Pixel coordinate grounding data
[Start of section]
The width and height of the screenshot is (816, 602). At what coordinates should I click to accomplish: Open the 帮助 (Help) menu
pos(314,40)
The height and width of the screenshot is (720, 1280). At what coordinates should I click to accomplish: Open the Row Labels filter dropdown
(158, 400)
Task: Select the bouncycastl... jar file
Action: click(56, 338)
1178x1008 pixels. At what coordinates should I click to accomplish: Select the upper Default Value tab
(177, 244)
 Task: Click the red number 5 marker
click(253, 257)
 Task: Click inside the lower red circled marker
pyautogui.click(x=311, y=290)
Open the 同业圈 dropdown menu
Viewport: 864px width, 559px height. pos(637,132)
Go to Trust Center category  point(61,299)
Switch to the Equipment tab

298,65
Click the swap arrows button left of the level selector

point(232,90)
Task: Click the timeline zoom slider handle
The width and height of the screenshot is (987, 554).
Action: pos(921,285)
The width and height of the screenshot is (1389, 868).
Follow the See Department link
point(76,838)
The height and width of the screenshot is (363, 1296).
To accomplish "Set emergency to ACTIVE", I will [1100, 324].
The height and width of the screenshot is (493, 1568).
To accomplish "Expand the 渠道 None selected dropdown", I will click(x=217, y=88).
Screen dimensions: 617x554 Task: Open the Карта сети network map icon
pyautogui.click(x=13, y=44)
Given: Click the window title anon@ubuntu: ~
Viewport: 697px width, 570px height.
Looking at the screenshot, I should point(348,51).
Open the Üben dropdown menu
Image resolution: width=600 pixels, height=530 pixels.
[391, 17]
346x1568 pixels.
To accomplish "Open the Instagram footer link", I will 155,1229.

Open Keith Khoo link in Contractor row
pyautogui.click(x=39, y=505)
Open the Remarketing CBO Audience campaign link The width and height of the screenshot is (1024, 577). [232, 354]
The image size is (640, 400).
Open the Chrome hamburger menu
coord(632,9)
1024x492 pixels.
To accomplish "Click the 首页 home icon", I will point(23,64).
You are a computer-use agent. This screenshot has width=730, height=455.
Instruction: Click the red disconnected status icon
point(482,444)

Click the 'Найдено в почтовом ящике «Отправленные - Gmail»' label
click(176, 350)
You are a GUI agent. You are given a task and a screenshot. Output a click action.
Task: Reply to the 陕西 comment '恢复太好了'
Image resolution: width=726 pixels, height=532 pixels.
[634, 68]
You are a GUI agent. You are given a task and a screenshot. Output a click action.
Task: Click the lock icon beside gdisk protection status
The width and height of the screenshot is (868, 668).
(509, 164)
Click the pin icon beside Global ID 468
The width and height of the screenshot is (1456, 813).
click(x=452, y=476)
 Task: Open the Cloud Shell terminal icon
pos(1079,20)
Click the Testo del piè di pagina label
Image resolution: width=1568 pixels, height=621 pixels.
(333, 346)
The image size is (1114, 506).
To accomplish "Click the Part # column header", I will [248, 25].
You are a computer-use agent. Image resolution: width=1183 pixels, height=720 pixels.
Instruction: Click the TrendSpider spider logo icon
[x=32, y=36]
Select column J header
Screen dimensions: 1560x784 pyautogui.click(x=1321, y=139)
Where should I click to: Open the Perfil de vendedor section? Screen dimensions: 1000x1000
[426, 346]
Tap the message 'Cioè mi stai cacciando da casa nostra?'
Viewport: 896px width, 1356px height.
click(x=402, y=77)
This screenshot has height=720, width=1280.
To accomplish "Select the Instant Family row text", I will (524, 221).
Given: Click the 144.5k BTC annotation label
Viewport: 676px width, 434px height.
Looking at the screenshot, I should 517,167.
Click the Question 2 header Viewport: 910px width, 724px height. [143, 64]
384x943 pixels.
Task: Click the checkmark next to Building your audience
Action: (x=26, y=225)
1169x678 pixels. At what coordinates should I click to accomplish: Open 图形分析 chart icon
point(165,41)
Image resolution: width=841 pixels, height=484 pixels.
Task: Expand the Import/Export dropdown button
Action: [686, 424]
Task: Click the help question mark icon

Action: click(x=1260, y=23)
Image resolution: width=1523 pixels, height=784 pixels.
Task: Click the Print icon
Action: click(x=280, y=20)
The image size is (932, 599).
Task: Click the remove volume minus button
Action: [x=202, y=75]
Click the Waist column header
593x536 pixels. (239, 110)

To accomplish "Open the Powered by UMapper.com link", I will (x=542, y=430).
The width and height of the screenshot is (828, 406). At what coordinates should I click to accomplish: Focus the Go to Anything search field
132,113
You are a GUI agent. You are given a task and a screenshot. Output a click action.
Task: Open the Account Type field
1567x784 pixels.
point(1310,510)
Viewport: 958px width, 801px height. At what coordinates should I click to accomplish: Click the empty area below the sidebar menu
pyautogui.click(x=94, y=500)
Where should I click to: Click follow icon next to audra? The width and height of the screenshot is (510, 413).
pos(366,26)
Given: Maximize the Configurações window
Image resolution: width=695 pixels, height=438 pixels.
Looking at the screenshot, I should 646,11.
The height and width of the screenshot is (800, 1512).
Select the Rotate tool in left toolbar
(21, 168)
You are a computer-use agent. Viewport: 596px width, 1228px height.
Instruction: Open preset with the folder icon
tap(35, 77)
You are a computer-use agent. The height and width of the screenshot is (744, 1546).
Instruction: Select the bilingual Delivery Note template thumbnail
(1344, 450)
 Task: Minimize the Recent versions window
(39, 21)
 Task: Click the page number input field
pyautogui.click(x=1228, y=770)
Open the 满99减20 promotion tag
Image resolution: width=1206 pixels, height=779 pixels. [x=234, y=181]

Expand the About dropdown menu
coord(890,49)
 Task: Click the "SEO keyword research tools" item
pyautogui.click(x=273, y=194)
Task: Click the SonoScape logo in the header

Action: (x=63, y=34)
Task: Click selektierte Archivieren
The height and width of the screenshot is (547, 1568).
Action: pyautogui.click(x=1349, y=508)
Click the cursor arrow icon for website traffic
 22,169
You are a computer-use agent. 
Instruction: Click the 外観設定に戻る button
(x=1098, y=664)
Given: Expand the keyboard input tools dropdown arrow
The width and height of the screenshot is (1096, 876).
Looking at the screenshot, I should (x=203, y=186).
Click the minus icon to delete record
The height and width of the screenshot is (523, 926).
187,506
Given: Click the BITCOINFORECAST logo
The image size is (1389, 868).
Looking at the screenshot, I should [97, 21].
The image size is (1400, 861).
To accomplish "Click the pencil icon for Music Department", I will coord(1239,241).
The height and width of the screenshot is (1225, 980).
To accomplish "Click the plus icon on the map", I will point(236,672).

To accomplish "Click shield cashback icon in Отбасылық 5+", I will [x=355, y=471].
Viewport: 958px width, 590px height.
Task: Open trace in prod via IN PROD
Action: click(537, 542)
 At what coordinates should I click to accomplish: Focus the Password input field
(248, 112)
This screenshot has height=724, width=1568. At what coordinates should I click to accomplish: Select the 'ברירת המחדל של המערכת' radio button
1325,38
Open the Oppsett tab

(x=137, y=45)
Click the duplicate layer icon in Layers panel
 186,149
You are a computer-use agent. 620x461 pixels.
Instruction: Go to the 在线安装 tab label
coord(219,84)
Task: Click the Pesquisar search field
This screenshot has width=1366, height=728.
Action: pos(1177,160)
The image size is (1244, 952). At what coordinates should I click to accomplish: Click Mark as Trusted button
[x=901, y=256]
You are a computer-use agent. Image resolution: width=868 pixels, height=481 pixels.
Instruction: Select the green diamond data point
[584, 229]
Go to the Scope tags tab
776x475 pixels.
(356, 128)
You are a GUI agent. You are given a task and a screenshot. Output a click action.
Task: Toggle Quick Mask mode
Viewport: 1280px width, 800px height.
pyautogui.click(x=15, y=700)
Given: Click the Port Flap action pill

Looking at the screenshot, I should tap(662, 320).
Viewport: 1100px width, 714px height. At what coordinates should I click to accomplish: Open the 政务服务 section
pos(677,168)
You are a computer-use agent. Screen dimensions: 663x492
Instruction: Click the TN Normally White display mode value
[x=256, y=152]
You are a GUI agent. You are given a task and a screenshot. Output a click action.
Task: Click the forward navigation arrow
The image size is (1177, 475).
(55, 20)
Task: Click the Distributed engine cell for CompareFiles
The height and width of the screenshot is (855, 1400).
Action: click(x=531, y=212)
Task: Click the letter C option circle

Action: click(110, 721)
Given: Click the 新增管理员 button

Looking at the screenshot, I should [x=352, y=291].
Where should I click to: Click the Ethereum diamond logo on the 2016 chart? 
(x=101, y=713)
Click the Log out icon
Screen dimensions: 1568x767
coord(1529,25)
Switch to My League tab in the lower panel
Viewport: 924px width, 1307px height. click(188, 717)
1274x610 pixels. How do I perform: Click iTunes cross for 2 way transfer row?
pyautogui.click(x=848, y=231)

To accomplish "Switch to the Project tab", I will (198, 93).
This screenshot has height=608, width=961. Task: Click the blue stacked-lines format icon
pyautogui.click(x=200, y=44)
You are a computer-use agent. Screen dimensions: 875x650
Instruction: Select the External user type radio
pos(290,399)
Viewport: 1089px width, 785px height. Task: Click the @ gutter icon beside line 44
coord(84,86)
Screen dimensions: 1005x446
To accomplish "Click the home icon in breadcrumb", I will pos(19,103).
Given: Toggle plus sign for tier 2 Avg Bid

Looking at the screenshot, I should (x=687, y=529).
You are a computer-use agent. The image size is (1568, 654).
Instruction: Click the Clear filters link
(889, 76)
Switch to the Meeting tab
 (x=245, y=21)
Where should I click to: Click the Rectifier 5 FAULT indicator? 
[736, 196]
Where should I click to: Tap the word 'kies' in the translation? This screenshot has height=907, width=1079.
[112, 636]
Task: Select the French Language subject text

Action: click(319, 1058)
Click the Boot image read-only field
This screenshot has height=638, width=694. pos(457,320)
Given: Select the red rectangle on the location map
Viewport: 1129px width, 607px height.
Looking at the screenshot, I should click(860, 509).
[End of section]
*What needs to be done*
Output exactly the lines above, from the one holding "Viewport: 1089px width, 785px" through the end of the data, including the first and last.

*Your response*
Viewport: 1089px width, 785px height. Task: Click the @ gutter icon beside line 44
coord(84,86)
Screen dimensions: 1005x446
To accomplish "Click the home icon in breadcrumb", I will pos(19,103).
Given: Toggle plus sign for tier 2 Avg Bid

Looking at the screenshot, I should (x=687, y=529).
You are a computer-use agent. The image size is (1568, 654).
Instruction: Click the Clear filters link
(889, 76)
Switch to the Meeting tab
 (x=245, y=21)
Where should I click to: Click the Rectifier 5 FAULT indicator? 
[736, 196]
Where should I click to: Tap the word 'kies' in the translation? This screenshot has height=907, width=1079.
[112, 636]
Task: Select the French Language subject text

Action: click(319, 1058)
Click the Boot image read-only field
This screenshot has height=638, width=694. pos(457,320)
Given: Select the red rectangle on the location map
Viewport: 1129px width, 607px height.
Looking at the screenshot, I should click(860, 509).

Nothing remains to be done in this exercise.